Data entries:
▼▼▼
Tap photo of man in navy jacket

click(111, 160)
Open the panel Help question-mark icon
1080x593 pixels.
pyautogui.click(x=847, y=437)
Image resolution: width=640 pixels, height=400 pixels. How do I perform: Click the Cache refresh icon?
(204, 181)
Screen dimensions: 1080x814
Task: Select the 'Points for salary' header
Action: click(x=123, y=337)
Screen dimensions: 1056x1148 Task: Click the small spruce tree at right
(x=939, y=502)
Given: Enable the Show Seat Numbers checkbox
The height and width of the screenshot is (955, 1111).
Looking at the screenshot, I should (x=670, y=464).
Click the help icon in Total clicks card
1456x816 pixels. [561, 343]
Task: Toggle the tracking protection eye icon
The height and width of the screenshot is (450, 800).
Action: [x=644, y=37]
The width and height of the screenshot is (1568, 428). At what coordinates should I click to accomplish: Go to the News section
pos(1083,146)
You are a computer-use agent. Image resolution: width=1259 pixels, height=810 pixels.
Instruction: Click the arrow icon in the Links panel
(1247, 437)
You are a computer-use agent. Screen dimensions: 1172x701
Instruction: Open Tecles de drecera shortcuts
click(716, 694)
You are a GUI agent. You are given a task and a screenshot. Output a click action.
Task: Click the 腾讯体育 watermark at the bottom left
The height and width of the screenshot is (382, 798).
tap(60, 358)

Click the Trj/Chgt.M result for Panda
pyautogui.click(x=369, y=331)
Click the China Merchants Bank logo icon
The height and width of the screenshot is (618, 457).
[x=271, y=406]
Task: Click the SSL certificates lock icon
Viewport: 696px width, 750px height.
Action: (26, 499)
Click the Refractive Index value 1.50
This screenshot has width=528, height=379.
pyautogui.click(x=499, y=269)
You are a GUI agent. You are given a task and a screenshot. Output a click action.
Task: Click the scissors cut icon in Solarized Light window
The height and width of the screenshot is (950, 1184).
▲▲▲
Each record above has to be repeated word for word.

## [RESPONSE TO THIS EXERCISE]
Tap photo of man in navy jacket

click(111, 160)
Open the panel Help question-mark icon
1080x593 pixels.
pyautogui.click(x=847, y=437)
Image resolution: width=640 pixels, height=400 pixels. How do I perform: Click the Cache refresh icon?
(204, 181)
Screen dimensions: 1080x814
Task: Select the 'Points for salary' header
Action: click(x=123, y=337)
Screen dimensions: 1056x1148 Task: Click the small spruce tree at right
(x=939, y=502)
Given: Enable the Show Seat Numbers checkbox
The height and width of the screenshot is (955, 1111).
Looking at the screenshot, I should (x=670, y=464).
Click the help icon in Total clicks card
1456x816 pixels. [561, 343]
Task: Toggle the tracking protection eye icon
The height and width of the screenshot is (450, 800).
Action: [x=644, y=37]
The width and height of the screenshot is (1568, 428). At what coordinates should I click to accomplish: Go to the News section
pos(1083,146)
You are a computer-use agent. Image resolution: width=1259 pixels, height=810 pixels.
Instruction: Click the arrow icon in the Links panel
(1247, 437)
You are a computer-use agent. Screen dimensions: 1172x701
Instruction: Open Tecles de drecera shortcuts
click(716, 694)
You are a GUI agent. You are given a task and a screenshot. Output a click action.
Task: Click the 腾讯体育 watermark at the bottom left
The height and width of the screenshot is (382, 798).
tap(60, 358)

Click the Trj/Chgt.M result for Panda
pyautogui.click(x=369, y=331)
Click the China Merchants Bank logo icon
The height and width of the screenshot is (618, 457).
[x=271, y=406]
Task: Click the SSL certificates lock icon
Viewport: 696px width, 750px height.
Action: (26, 499)
Click the Refractive Index value 1.50
This screenshot has width=528, height=379.
pyautogui.click(x=499, y=269)
You are a GUI agent. You are given a task and a screenshot. Output a click action.
Task: Click the scissors cut icon in Solarized Light window
The height and width of the screenshot is (950, 1184).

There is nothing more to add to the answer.